Generally, the stability of ASSs and susceptibility to the deformation induced martensite (DIM) formation depends primarily on the chemical composition and temperature. A very important factor which has a crucial effect on the nucleation mechanisms, morphology and kinetics of DIM formation represents the stacking fault energy (SFE) which alone depends also on the chemical composition and temperature the deformation/hardening behavior of metastable ASSs is also strongly temperature dependent and is dictated by the dominant deformation mechanisms for a given temperature.

In the absolute majority of studies dealing with the stability of wrought AISI 300 grade austenitic stainless steels so far these materials are considered to be chemically homogeneous after numerous step of hot- and cold-working. The importance of local chemistry in the form of chemical banding on the destabilization in various semi-product forms of wrought AISI 304 grade steels has been recognized only recently (J. Man et al.: Effect of metallurgical variables on the austenite stability in fatigued AISI 304 type steels. Eng. Fract. Mech. 185 (2017) 139–159). A non-negligible role of chemical heterogeneity on hydrogen environment embrittlement (HEE) of various semi-product forms (bars vs. plates) of ASSs has been pointed out only recently.

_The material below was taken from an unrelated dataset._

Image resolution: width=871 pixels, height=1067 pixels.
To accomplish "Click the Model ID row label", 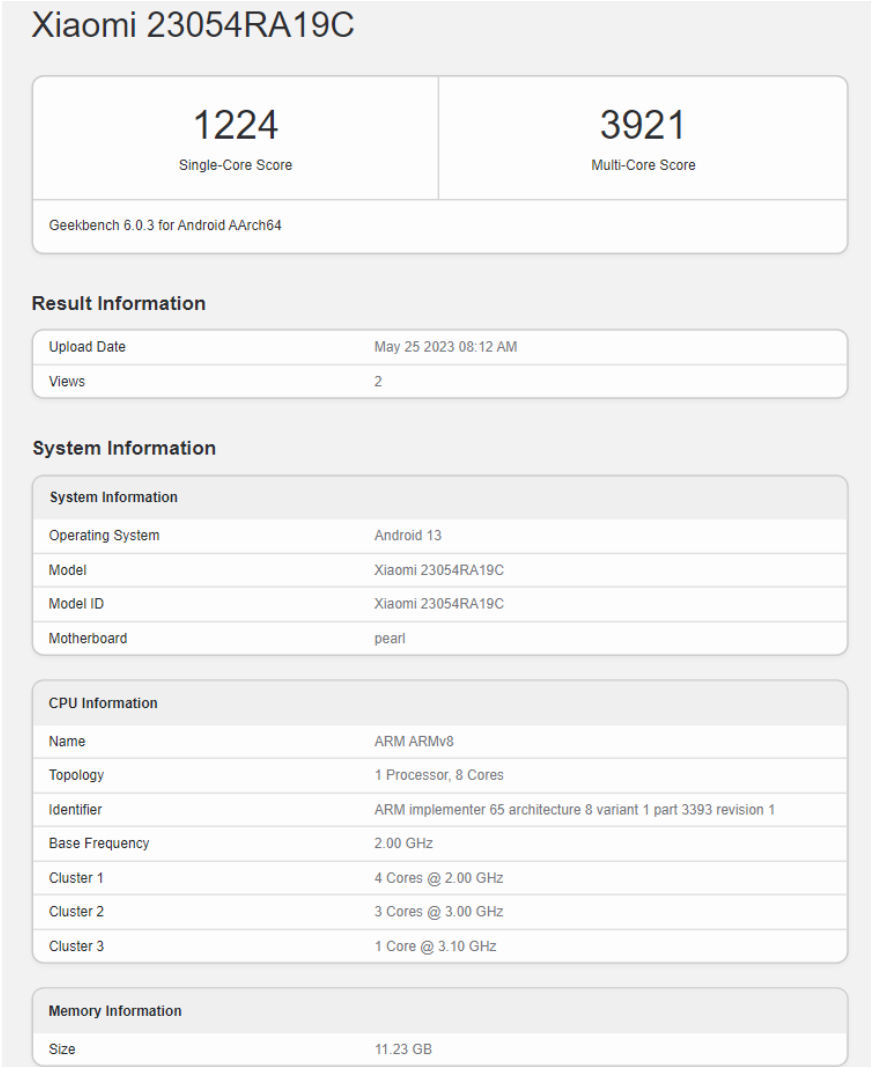I will (x=75, y=603).
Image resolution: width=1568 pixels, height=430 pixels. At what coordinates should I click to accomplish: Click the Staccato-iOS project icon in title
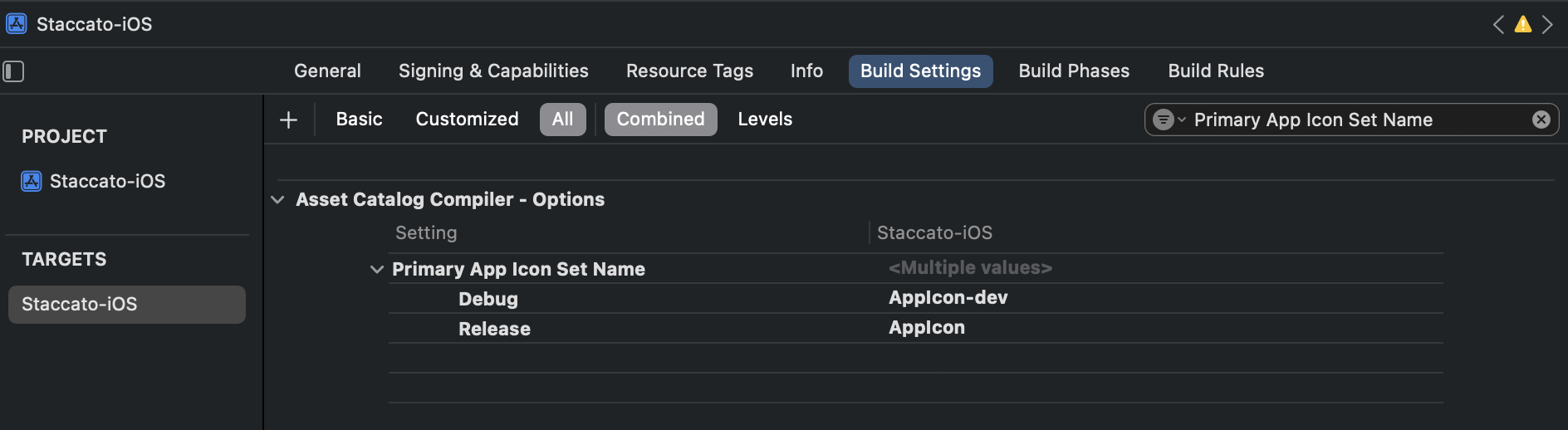point(17,24)
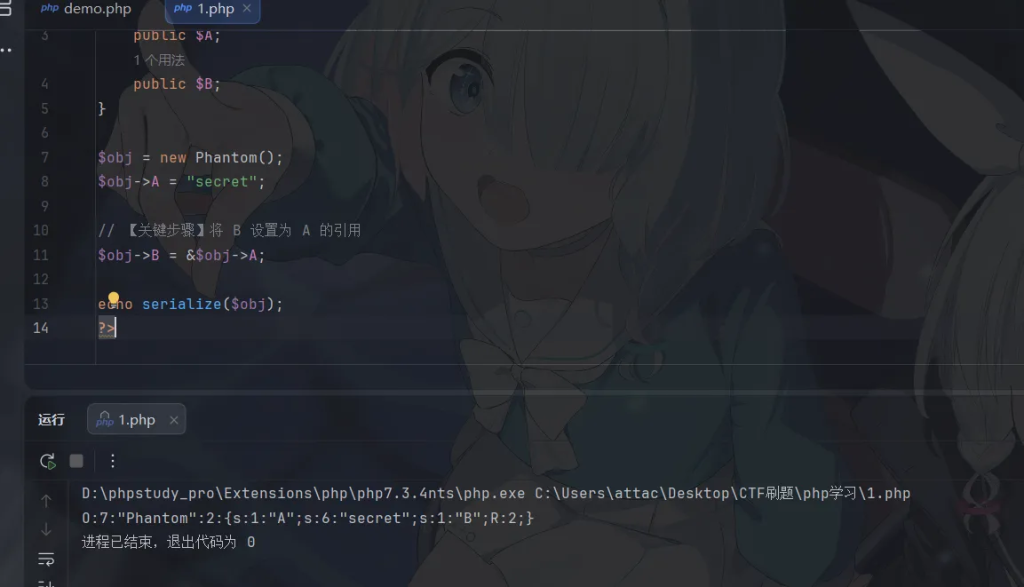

The principal goals of the proposed comprehensive study are the following:

1) Experimental study of the origin of characteristic variations in local chemistry in the form of chemical banding in Cr–Ni ASSs during the whole industrial production way of their production – starting from continuously casted slabs and followed hot rolled semi-products up to the final cold-worked sheets. The main attention will be put on the characterization solidification behavior across the slab thickness and its inheritance to the final wrought steel forms (hot rolled thick plate, cold-rolled thin sheet) manufactured by a prominent European stainless steel producer Outokumpu.

2) Systematic monitoring of chemical homogeneity of AISI 300 series austenitic stainless steels (AISI 304, 316, 321 and some others) in various industrially produced wrought forms (cylindrical bars, thick and thin plates) and manufactured by different producers.

3) Thorough experimental study of the destabilization of austenitic structure and DIM formation in ASSs cyclically and monotonically strained under different external (strain rate, temperature) and internal (heat treatment) conditions in the perspective of their physical metallurgy and their correlation to local chemistry.

4) The clarification of the role of DIM formation on HEE and fracture behavior of ASSs using tensile tests under internal and external hydrogen conditions with emphasis on the semi-product form and local chemistry.

The chemical heterogeneity across the whole cross-section of various semi-product forms will be characterized by color metallography and quantitatively by EDS technique. The volume fraction of DIM will be evaluated by X-ray diffraction and Ferritescope. Modern high resolution microscopic techniques (SEM–FEG, ECCI, EBSD and TEM) as well as color metallography will be adopted to reveal the formation, distribution and morphology of DIM at different scales


 Advanced Metallic Materials and Metal-Based Composites

SupervisorIng. Jiří Man, Ph.D. 


Cyclic plasticity and low cycle fatigue behavior of austenitic stainless steel 316L manufactured by selective laser melting (SLM)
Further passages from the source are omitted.